SET PROBLEM >>
Rewrite the lines below as a numbered list, skipping any blank lines. Leave the pictures out of your answer.

::: INPUT ROWS

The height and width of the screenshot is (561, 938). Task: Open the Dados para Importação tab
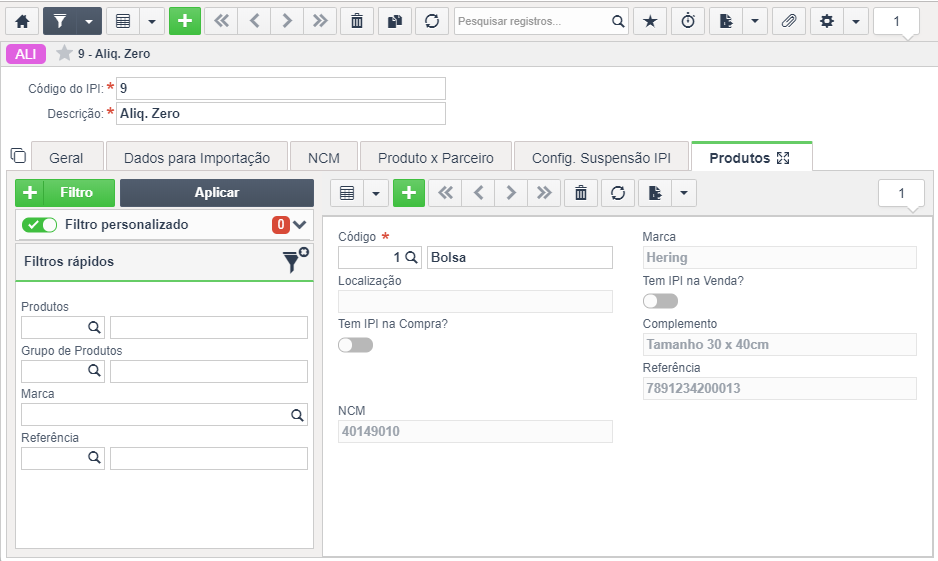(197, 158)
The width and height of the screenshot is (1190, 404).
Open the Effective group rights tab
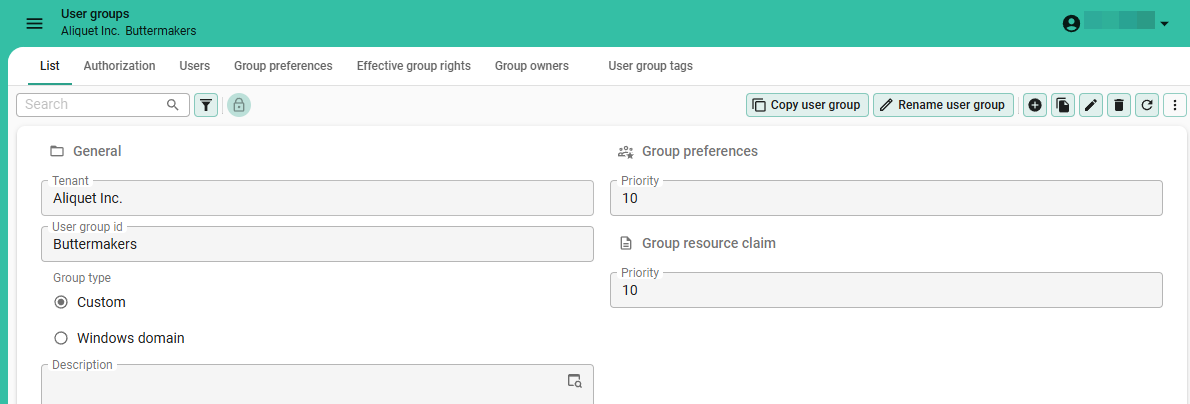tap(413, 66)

::::::

FULL ANSWER >>
1. The height and width of the screenshot is (561, 938). Task: Open the Dados para Importação tab
2. (197, 158)
3. The width and height of the screenshot is (1190, 404).
4. Open the Effective group rights tab
5. tap(413, 66)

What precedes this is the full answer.